- Чужая жена и муж под кроватью
- Based on: Another Man's Wife and a Husband Under the Bed by Fyodor Dostoevsky
- Screenplay by: Vladimir Valutskiy
- Directed by: Vitaly Melnikov
- Starring: Oleg Tabakov Oleg Yefremov Marina Neyolova Nikolai Burlyayev Stanislav Sadalsky Marina Shimanskaya
- Music by: Timur Kogan
- Country of origin: Soviet Union
- Original language: Russian

Production
- Running time: 64 minutes

Original release
- Release: 1984

= Another Man's Wife and a Husband Under the Bed (film) =

Another Man's Wife and a Husband Under the Bed (Чужая жена и муж под кроватью) is a 1984 Soviet TV comedy film directed by Vitaly Melnikov. It is based on the 1848 story by Fyodor Dostoevsky of the same name.

== Plot ==
The film is a vaudevillian story about a solid, venerable, jealous husband (Oleg Tabakov) who is searching for his frivolous wife (Marina Shimanskaya). He winds up in someone else's apartment, and finds himself under the bed of an unknown woman (Marina Neyolova).
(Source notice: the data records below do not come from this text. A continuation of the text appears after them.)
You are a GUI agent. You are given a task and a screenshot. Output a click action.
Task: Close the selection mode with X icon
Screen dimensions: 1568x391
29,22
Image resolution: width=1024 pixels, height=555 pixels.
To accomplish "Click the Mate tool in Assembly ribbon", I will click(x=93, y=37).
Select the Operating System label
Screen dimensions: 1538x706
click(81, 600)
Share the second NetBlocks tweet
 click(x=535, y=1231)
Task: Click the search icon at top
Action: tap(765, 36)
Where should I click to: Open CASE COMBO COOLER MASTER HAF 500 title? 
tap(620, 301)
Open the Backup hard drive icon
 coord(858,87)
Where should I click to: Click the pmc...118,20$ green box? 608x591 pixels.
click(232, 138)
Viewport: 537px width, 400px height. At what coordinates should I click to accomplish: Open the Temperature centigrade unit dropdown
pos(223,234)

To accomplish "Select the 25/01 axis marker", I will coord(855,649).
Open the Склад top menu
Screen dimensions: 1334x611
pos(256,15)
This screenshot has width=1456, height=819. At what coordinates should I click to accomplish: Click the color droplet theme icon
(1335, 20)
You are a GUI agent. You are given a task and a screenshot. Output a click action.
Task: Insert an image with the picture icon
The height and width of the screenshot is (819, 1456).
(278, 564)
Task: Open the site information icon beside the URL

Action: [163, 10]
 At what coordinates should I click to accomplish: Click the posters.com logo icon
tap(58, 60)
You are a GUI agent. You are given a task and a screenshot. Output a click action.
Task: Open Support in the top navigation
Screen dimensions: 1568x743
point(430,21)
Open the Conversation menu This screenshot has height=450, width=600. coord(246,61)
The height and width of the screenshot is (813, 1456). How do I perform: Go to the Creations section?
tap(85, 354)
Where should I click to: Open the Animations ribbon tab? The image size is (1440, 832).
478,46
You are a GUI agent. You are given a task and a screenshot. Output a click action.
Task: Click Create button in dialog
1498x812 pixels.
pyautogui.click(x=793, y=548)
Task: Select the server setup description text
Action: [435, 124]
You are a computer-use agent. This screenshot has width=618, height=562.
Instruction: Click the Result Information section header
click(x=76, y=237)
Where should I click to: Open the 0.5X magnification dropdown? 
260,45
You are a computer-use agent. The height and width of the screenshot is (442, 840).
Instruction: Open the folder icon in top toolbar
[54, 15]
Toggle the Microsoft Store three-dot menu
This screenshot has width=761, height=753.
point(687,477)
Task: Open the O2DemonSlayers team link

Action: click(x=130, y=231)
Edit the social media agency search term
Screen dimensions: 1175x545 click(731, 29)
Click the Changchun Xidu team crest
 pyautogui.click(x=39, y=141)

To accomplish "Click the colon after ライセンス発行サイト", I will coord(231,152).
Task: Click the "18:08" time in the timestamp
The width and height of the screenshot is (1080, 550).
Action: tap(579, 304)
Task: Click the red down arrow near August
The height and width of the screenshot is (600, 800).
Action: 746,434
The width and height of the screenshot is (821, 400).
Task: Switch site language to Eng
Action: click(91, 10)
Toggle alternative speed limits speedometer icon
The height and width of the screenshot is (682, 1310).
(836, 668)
He shares the hiding place with an unknown man (Stanislav Sadalsky), who is also there by accident.

== Cast ==

- Oleg Tabakov - Ivan Andreyevich
- Oleg Yefremov - Alexander Dem'yanovich
- Marina Neyolova - Lisa
- Nikolai Burlyayev - Tvorogov
- Stanislav Sadalsky - Unknown man under the bed
- Marina Shimanskaya - Glafira Petrovna
- Yuri Bogatyryov - Bobynitsyn
- Gali Abajdulov - an actor in the opera
- Yu Volyn - janitor
- Tatyana Zakharova - servant of Ivan Andreyevich and Glafira Petrovna
- Valentina Muradova - salon hostess
- Marina Razhdyestvenskaya - Yefrosinya, servant of Alexander and Lizanka Dem'yanovich
- Elena Rubin - opera actress
- Stanislav Sadalsky - an actor in the opera
- Leonid Tikhomirov - Serge
- Tatiana Tolubeeva - companion of Serge

== Crew ==

- Screenplay - Vladimir Valutskiy
- Director - Vitaly Melnikov
- Director of photography - Yuri Veksler
- Production design - Isaac Kaplan
- Music - Timur Kogan
- Sound engineer - Asya Zvereva
- Symphony Orchestra of the Leningrad State Small Opera Theatre
 Conductor - Timur Kogan
- Editors - Haley Elken, Palechek Constantine
- Director group - Vladimir Korolev, Vladimir Sitnik, V. Belov, Buzyan T., M. Ivanov
- Operator - A. Nasyrov
- Installation - Zenaida Scheunemann
- Makeup - O. Smirnova
- Costumes - Irina Kaverzinoy
- Combined shooting:
 operator - A. Torgovkin
 Painter - Victor Okovity
- Decorators - T. Voronkov
- Assistant costume designer - Vladimir Volyn
- Operator group - Alexander Korneev, A. Jankowski
- Master prop - S. Gorodnichenko
- Master light - SE Stepanov
- Administrative unit - A. N., L. Petrov
- The film is based on the film Shostka production association "Svema."

== Filming ==
According to Vitaly Melnikov, everyone had fun making the movie. The only difficulty was getting from under the antique bed which could've collapsed anytime, so Stanislav Sadalsky had to stay down there. He was then joined by Oleg Tabakov, and during pauses both of them simply fell asleep. Yuri Bogatyryov had only one free day, so he invented his costume and changed closes on the way from Moscow to Leningrad, thus upon arrival everyone witnessed a 19th-century nobleman casually walking out of a Soviet train.

== Critics ==
Writer Yevgeni Popov called the original story "an amusingly talented, funny, light, playful thing" written by a "then-lad Dostoevsky", and noted that a significant part of future absurdists such as Daniil Kharms or Nikolay Oleynikov owed him. Popov also recommended to watch the movie, highlighting the acting and Oleg Yefremov's work in particular. "Usually such a severe man flexing his jaw muscles, here he appears as an elderly relaxed gentleman".